**作業内容:**
1 > 本文によると、この上部の正式なタイトルは何ですか。
2 > 本文の「(その関係か、この上部もタイトルは」から「そこへ神仙道士が入り乱れてのスーパー反則バトルです。」までを、両端を含めてそのまま出力してください。

***** 掲載本文 *****

続集というのが3年後の2009年に作られておりまして、
実質、前編・後編という内容になっているようです。
(その関係か、この上部もタイトルは
正式には「封神榜之風鳴岐山」ということになったようです。)

それはさておき、
ひとまずこの上部についてまとめですが、
おおまかには、とても楽しめました。
基本的には古装ものの革命戦争劇ということで
いつもの古装ワールドを下敷きとして、
そこへ神仙道士が入り乱れてのスーパー反則バトルです。
最新(というのもなんか違う気もしますが)のVFXやいつものワイヤーアクションにより
目の前に描かれ、再現され、繰り広げられる作品世界は、
題材的に画面内に爺率が高いという個人的嗜好も相まって
非常にエンターテイニングなものでした。

要所に挟まれる独自要素や解釈もなかなかうまい具合に盛り込まれており
(といっても、原作との厳密な違いというのは私にはそこまで鑑別できてはいないのですが)、
「三国演義」や「水滸伝」なんかの時にも感じましたが、なかなかのさじ加減です。

***** 演習データ *****

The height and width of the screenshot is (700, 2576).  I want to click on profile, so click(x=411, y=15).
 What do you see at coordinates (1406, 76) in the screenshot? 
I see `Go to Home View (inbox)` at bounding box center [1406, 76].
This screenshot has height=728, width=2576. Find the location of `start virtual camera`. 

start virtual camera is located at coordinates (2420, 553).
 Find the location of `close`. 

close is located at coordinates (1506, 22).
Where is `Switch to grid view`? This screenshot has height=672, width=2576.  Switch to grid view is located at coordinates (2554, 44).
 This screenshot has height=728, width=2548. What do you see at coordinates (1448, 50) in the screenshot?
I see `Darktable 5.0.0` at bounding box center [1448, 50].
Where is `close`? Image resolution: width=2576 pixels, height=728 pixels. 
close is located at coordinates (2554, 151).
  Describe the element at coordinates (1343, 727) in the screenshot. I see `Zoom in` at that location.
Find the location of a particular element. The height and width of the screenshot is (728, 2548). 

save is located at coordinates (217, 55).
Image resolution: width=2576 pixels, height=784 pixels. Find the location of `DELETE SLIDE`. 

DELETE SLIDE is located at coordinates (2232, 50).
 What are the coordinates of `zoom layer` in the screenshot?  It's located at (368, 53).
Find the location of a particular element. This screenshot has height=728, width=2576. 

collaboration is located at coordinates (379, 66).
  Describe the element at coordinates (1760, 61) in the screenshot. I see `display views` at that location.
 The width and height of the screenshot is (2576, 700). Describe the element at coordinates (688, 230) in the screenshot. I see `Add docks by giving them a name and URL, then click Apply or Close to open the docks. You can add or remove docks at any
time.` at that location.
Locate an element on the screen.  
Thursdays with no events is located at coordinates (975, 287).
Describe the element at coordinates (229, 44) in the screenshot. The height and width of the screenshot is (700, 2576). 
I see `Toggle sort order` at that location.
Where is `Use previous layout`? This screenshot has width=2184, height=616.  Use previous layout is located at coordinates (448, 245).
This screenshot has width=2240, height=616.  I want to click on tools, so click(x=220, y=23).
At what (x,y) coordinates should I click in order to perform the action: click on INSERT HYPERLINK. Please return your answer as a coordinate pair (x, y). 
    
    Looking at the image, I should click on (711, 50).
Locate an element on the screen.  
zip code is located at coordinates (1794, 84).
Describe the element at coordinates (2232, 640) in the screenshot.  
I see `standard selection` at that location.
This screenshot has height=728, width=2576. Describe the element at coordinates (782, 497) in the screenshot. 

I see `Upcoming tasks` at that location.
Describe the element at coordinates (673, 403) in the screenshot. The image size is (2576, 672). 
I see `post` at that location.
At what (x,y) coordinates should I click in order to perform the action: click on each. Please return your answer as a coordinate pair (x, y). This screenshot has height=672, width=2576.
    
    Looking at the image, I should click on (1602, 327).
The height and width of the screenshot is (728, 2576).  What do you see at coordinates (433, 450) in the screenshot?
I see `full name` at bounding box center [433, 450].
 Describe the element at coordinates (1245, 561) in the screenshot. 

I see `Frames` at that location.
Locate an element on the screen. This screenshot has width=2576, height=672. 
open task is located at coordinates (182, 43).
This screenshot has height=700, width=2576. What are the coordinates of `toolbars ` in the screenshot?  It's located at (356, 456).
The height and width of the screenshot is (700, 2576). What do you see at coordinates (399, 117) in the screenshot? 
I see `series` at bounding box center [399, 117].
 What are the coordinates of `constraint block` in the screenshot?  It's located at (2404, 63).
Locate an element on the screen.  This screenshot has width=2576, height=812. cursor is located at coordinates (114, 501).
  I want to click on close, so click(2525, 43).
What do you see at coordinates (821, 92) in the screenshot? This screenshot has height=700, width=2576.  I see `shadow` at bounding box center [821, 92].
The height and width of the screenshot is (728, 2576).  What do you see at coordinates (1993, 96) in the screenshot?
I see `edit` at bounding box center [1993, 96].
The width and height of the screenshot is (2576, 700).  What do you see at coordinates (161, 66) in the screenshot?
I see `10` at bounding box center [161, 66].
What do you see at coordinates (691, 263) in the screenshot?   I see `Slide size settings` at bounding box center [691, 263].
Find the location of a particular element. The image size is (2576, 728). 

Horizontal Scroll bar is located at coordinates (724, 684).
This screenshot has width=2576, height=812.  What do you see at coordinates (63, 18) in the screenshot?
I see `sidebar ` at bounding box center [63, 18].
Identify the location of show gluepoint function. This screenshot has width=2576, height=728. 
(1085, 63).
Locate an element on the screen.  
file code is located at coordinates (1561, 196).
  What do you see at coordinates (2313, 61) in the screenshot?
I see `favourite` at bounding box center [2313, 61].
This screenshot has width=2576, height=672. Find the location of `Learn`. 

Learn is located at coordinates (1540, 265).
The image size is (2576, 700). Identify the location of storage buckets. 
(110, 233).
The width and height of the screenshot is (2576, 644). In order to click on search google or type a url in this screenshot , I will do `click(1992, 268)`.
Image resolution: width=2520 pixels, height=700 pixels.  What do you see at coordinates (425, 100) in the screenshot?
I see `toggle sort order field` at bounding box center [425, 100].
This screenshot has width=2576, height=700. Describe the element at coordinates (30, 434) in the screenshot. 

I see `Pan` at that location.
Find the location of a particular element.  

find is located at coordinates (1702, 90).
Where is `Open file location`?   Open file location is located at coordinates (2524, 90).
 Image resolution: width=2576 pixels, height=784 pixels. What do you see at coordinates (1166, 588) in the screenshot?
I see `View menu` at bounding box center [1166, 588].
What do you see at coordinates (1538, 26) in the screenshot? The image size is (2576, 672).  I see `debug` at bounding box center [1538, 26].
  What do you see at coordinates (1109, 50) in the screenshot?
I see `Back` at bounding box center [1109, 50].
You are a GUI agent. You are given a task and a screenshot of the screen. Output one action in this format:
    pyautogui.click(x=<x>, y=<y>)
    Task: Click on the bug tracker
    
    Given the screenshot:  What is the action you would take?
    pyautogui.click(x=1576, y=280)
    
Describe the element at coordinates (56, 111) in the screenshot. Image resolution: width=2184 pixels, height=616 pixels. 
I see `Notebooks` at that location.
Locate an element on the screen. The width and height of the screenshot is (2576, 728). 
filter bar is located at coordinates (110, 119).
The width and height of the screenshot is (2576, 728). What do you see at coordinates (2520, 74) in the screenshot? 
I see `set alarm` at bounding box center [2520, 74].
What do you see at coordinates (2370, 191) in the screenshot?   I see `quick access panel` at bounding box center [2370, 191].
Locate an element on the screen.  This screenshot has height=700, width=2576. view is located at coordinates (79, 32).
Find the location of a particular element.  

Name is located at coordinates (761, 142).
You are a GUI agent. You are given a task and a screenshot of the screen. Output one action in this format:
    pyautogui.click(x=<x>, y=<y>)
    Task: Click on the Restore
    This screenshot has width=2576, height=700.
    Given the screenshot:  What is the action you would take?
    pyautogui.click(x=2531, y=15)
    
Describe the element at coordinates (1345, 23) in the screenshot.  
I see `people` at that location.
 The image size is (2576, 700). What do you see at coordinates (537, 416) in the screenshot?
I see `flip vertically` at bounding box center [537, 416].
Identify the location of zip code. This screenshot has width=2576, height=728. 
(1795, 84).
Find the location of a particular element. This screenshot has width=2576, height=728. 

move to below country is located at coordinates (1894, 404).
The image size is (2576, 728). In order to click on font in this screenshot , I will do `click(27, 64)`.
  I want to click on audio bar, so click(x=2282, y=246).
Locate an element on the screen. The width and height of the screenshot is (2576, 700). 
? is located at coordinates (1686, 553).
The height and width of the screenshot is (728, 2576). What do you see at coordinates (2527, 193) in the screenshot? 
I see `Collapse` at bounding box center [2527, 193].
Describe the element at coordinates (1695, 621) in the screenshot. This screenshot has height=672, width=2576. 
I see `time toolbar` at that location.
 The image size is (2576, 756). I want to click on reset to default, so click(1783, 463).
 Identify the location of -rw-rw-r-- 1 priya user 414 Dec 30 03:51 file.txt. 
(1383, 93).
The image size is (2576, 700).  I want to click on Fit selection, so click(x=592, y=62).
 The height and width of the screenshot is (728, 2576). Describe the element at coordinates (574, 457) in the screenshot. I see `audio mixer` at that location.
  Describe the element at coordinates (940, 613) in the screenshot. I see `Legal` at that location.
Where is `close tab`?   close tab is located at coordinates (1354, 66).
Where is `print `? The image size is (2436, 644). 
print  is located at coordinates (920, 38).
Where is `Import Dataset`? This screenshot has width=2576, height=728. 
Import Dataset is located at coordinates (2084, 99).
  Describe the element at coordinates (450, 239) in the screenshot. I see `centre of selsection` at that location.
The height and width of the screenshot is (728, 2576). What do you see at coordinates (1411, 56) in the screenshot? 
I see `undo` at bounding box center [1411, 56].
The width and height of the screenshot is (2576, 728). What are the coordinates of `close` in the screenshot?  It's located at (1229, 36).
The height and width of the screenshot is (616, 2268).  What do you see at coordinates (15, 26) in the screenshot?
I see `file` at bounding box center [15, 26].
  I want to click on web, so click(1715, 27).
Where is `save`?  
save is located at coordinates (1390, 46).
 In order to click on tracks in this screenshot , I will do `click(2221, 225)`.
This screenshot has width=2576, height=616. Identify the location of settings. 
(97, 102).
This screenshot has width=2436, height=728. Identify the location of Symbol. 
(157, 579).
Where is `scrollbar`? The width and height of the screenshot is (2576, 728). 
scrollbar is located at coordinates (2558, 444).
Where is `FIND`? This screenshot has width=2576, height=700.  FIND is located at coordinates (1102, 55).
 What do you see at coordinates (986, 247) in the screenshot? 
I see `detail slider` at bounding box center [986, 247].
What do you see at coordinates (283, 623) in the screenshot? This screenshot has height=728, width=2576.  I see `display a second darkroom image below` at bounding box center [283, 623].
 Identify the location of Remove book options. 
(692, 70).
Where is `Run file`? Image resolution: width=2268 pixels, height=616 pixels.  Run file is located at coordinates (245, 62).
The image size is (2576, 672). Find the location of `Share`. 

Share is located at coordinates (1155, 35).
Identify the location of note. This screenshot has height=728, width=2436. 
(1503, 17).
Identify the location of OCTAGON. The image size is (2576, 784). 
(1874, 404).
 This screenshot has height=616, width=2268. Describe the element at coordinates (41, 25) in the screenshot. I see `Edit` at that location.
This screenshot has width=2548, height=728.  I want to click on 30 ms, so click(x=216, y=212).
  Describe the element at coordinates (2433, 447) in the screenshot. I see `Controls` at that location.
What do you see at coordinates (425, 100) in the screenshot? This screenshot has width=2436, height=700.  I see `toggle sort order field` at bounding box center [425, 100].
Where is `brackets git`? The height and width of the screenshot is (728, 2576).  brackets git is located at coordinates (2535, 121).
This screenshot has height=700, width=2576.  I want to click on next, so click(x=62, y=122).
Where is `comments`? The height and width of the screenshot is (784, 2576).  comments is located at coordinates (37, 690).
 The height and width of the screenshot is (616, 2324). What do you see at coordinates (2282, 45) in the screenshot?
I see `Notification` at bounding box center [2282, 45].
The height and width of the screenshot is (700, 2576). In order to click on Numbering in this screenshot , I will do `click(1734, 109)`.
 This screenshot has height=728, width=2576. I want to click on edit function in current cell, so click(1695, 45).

*****

**解答一覧:**
1 > 「封神榜之風鳴岐山」です。

2 >
(その関係か、この上部もタイトルは
正式には「封神榜之風鳴岐山」ということになったようです。)

それはさておき、
ひとまずこの上部についてまとめですが、
おおまかには、とても楽しめました。
基本的には古装ものの革命戦争劇ということで
いつもの古装ワールドを下敷きとして、
そこへ神仙道士が入り乱れてのスーパー反則バトルです。